Replies are listed 'Best First'.
Re: Safely passing CGI form data to a shell command
by deibyz (Hermit) on Apr 21, 2005 at 16:33 UTC
    First, always -T! You can forget to untaint something a it can be dangerous.
    Second, if you're doing a dictionary search, I would only let /\w+/ strings, throwing out anything else.
      I was fearing this would prevent searches on hypenated terms ("-") and perhaps some other possibilities I hadn't thought of...
      --
      Tommy Butler, a.k.a. Tommy
      
        Ok, I should have been more specefic...

        I was trying to say that, instead of removing whitespace and quoting special chars, I would define what I want to match an then throw out the rest. I think that if you're searching in a dictionary for an English word, you'll only need [A-Za-z-] (not exactly \w+) if I'm not missing something. It's always safer to get less than expected than get something unexpected, and for sure you (and me) are going to miss something.

Re: Safely passing CGI form data to a shell command
by Tanktalus (Canon) on Apr 21, 2005 at 18:15 UTC

    First off, qx is not going to be easily secure. Use system LIST, or, in your case, IPC::Open2 with a list. (You can close the writer handle immediately since you don't need it.) This helps get rid of the shell, which is a huge annoyance except when it's a huge help. This isn't one of those help times.

    Second, as has been mentioned, you want to detaint whatever is passed in. You want to use /([[:alpha:]-]+)/ or something like that. [:alpha:] is a character class (thus must also be inside []'s) which honours locale information. Which may mean setting your locale (say to a UTF8 locale) and decoding the input to UTF8 as well (before detainting, of course) - I'm not too sure here because I've not had a reason to cross codepages before (that is, what is passed in may be a different codepage than what I'm running in).

      May I say, sweeeeeeeeeeet! Thanks All! I am confident the solutions suggested will, in summation, provide what I have sought. I have resolved upon using system() and -T + regexp.

      Again I thank you!

      --
      Tommy Butler, a.k.a. Tommy
      
        be carefull also with '-' and '+' chars. If you allow them, user could turn arguments in command options, i.e. '-foo'.

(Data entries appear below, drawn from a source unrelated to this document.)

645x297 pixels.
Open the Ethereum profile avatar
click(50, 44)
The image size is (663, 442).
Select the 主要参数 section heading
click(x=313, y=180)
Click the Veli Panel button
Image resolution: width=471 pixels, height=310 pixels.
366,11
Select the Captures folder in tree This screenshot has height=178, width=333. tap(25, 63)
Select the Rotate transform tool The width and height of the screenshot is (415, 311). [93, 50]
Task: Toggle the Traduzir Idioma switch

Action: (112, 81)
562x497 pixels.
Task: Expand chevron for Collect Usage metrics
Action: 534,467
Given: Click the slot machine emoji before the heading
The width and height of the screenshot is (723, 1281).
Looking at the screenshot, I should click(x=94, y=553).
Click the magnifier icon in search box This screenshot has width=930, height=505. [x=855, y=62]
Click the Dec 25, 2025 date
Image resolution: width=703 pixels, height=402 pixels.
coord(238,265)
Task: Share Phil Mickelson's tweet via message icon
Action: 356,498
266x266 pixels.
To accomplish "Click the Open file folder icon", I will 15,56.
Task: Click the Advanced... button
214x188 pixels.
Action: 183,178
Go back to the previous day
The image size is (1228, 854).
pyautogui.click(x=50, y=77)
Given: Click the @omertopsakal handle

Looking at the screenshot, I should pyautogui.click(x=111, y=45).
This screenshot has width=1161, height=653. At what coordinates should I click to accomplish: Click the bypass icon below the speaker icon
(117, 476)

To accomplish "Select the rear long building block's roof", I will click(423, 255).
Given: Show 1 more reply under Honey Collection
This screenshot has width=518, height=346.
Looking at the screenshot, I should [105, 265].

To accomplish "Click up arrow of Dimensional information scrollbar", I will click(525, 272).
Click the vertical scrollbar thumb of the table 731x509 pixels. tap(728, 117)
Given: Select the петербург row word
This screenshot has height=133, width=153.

        Most Unix programs allow the double dash ('--') to be used to stop option parsing, so instead of ...

        system 'foo', $arg;
        ... it's better to use ...
        system 'foo', '--', $arg;

        :(

        I can't get around this error and stfw and rtfm is yielding no help.

        Can someone help me decipher the error message I'm getting? It's apparently fatal.

        Oh, and by the way. I've realized now that system() and exec() are useless to me as neither returns the output of my command. Duhhhhhh.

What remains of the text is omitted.